── TEXT SEGMENT

Disclaimer of liability Another way lessor will seek to insulate itself from liability for the aircraft is by disclaiming any warranty or liabilities with respect to its merchantability, fitness for purpose, or compliance with the specification or description. From a lessor’s point of view, unless the manufacturer of the aircraft is also the lessor, the lessor’s attitude is that its involvement in the transaction is purely financial. It has not taken part in the selection or design of the aircraft and therefore should have no liability for it. Indeed it is usually the case that the lessee has selected the aircraft. The lessee shall request a manufacturer to give the warranties direct to the lessee and to give the lessee the right to claim under those warranties directly at least until an event of default has occurred.

Protection of Title As already mentioned one of the significant advantages of the leasing transaction is that title resides with the

lessor either all the time or where an option to purchase exists, until the conditions of the exercise of the option are fulfilled. As part of the lessor’s overall appraisal of the transaction, the lessor will focus particularly on its security over and ownership of the aircraft according to the degree of creditworthiness of the prospective lessee. It is vital therefore that the lessor acquires good and clear title to the aircraft in the first place. Once title has been obtained it needs to be retained. Therefore a lease agreement can be expected to provide certain covenants directed towards the protection of the lessor’s title to the aircraft. This will extend from a primary requirement to ensure so far as is possible that the lessor’s interest as lessor and/or owner are registered in the aircraft register (or any other applicable register) in the lessee’s jurisdiction and/or where applicable, that the place in which the aircraft is to be habitually based, a requirement that name plates specifying the lessor as owner and noting the holders of any security interest be affixed to the airframe and the engines of the aircraft thereby putting third parties on notice and reducing the risk of conversion. Another facet of the protection of the lessor’s title built into the lease agreement is the restriction on what the lessee can do with the aircraft. The lessee might be required to covenant that it shall not without the consent of the lessor sublease the aircraft or otherwise part with possession of it. The lease might also seek to restrict the area of operation to ensure that it does not go into either areas of high political or physical risk or areas where, for legal or other reasons, recovery of the aircraft is extremely difficult or impossible. There will be a restriction upon the lessee creating liens upon the aircraft other than certain permitted liens. In a number of jurisdictions a lien holder such as an aircraft operator or a repairer can acquire the right to detain and ultimately sell an aircraft for unpaid charges. The restriction on creation of the liens should extend to statutory liens whether for taxes or, for example, unpaid landing charges at airports. The agreement should also provide that during the term of the lease the lessor is entitled to go and inspect the aircraft periodically, not just to check that it is there, but also to investigate its state and condition.

────
── RECORDED DATA

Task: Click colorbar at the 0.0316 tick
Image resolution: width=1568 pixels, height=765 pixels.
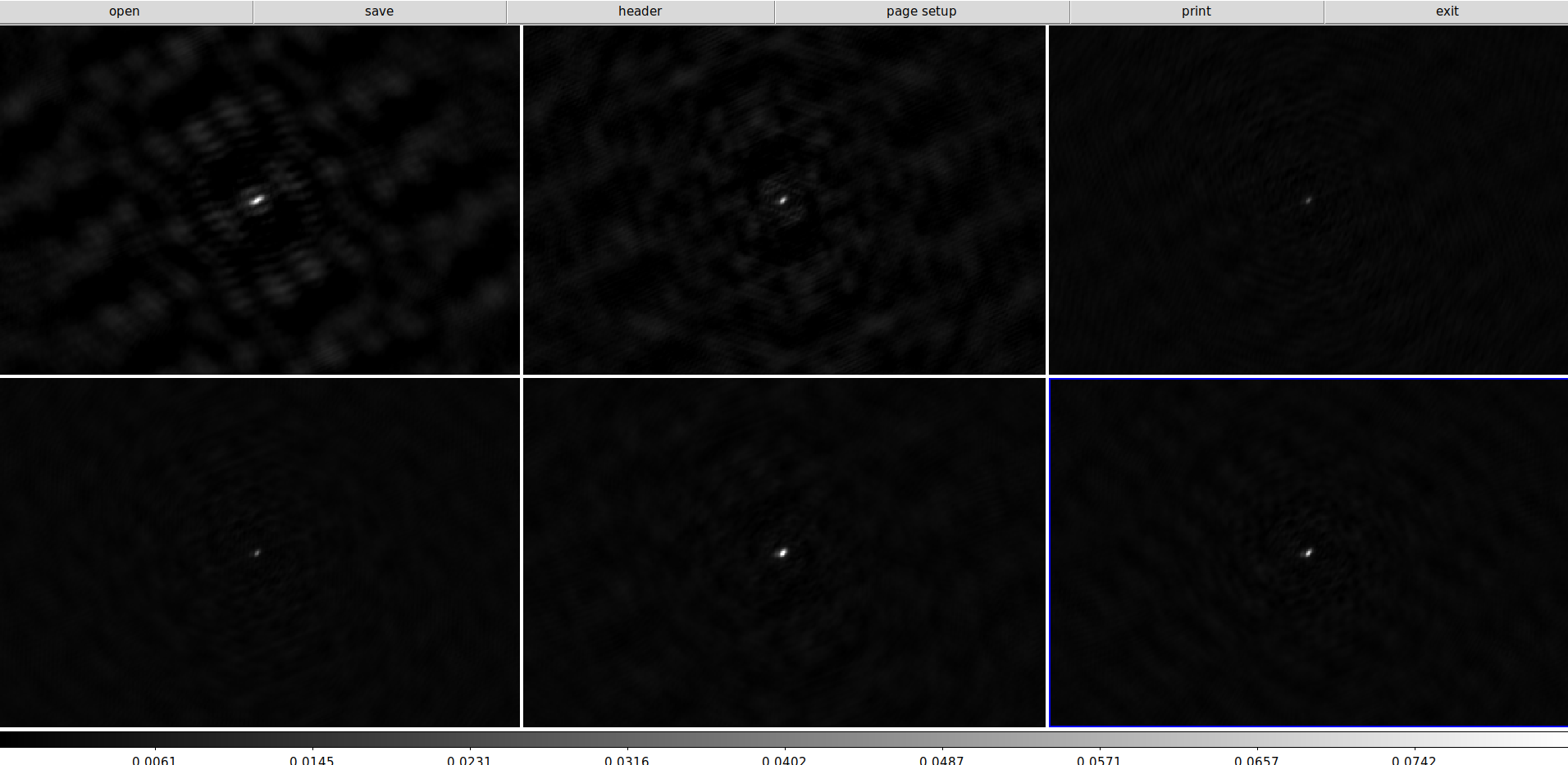Action: tap(627, 740)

────

EXERCISES TO COMPLETE:
A – In the aircraft leasing text, which party usually selects the aircraft?
B – The aircraft leasing text names the matters for which a lessor disclaims any warranty or liabilities regarding the aircraft. List all of them.
C – Quote the aircraft leasing text between "Disclaimer of liability" and "default has occurred.", inclusive.

SOLUTIONS TO THE TASKS:
A – The lessee usually selects the aircraft.

B –
- Merchantability
- Fitness for purpose
- Compliance with the specification or description

C –
Disclaimer of liability Another way lessor will seek to insulate itself from liability for the aircraft is by disclaiming any warranty or liabilities with respect to its merchantability, fitness for purpose, or compliance with the specification or description. From a lessor’s point of view, unless the manufacturer of the aircraft is also the lessor, the lessor’s attitude is that its involvement in the transaction is purely financial. It has not taken part in the selection or design of the aircraft and therefore should have no liability for it. Indeed it is usually the case that the lessee has selected the aircraft. The lessee shall request a manufacturer to give the warranties direct to the lessee and to give the lessee the right to claim under those warranties directly at least until an event of default has occurred.